### Problem details
Put the lines below into a Markdown table with two columns, "Row" and "Line," numbering each row and skipping blank lines.

### Material provided

★ ★ ★ ★

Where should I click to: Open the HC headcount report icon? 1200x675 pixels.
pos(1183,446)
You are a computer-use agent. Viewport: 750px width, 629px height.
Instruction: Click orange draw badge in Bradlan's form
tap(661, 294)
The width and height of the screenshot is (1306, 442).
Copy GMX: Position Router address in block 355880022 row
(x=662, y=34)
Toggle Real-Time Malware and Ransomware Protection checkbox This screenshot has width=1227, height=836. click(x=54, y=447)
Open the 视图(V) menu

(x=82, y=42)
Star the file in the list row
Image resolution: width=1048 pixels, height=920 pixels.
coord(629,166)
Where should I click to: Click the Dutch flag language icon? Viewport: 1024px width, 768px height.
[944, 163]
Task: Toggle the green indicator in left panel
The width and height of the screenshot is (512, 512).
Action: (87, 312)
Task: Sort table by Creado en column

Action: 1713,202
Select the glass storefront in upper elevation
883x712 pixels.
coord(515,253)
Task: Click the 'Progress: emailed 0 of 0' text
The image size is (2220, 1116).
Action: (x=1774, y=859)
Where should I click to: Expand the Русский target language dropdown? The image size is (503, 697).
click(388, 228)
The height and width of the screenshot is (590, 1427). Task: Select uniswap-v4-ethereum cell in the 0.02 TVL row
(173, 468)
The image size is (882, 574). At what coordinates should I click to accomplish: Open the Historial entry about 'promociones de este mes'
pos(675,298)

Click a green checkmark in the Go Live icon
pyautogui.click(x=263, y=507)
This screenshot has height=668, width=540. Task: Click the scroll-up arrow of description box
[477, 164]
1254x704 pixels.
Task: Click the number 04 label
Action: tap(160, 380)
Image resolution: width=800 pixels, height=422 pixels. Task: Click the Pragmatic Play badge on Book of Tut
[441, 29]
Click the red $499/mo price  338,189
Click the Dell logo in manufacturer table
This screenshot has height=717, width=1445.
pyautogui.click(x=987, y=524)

★ ★ ★ ★

### Correct output
| Row | Line |
|---|---|
| 1 | Where should I click to: Open the HC headcount report icon? 1200x675 pixels. |
| 2 | pos(1183,446) |
| 3 | You are a computer-use agent. Viewport: 750px width, 629px height. |
| 4 | Instruction: Click orange draw badge in Bradlan's form |
| 5 | tap(661, 294) |
| 6 | The width and height of the screenshot is (1306, 442). |
| 7 | Copy GMX: Position Router address in block 355880022 row |
| 8 | (x=662, y=34) |
| 9 | Toggle Real-Time Malware and Ransomware Protection checkbox This screenshot has width=1227, height=836. click(x=54, y=447) |
| 10 | Open the 视图(V) menu |
| 11 | (x=82, y=42) |
| 12 | Star the file in the list row |
| 13 | Image resolution: width=1048 pixels, height=920 pixels. |
| 14 | coord(629,166) |
| 15 | Where should I click to: Click the Dutch flag language icon? Viewport: 1024px width, 768px height. |
| 16 | [944, 163] |
| 17 | Task: Toggle the green indicator in left panel |
| 18 | The width and height of the screenshot is (512, 512). |
| 19 | Action: (87, 312) |
| 20 | Task: Sort table by Creado en column |
| 21 | Action: 1713,202 |
| 22 | Select the glass storefront in upper elevation |
| 23 | 883x712 pixels. |
| 24 | coord(515,253) |
| 25 | Task: Click the 'Progress: emailed 0 of 0' text |
| 26 | The image size is (2220, 1116). |
| 27 | Action: (x=1774, y=859) |
| 28 | Where should I click to: Expand the Русский target language dropdown? The image size is (503, 697). |
| 29 | click(388, 228) |
| 30 | The height and width of the screenshot is (590, 1427). Task: Select uniswap-v4-ethereum cell in the 0.02 TVL row |
| 31 | (173, 468) |
| 32 | The image size is (882, 574). At what coordinates should I click to accomplish: Open the Historial entry about 'promociones de este mes' |
| 33 | pos(675,298) |
| 34 | Click a green checkmark in the Go Live icon |
| 35 | pyautogui.click(x=263, y=507) |
| 36 | This screenshot has height=668, width=540. Task: Click the scroll-up arrow of description box |
| 37 | [477, 164] |
| 38 | 1254x704 pixels. |
| 39 | Task: Click the number 04 label |
| 40 | Action: tap(160, 380) |
| 41 | Image resolution: width=800 pixels, height=422 pixels. Task: Click the Pragmatic Play badge on Book of Tut |
| 42 | [441, 29] |
| 43 | Click the red $499/mo price  338,189 |
| 44 | Click the Dell logo in manufacturer table |
| 45 | This screenshot has height=717, width=1445. |
| 46 | pyautogui.click(x=987, y=524) |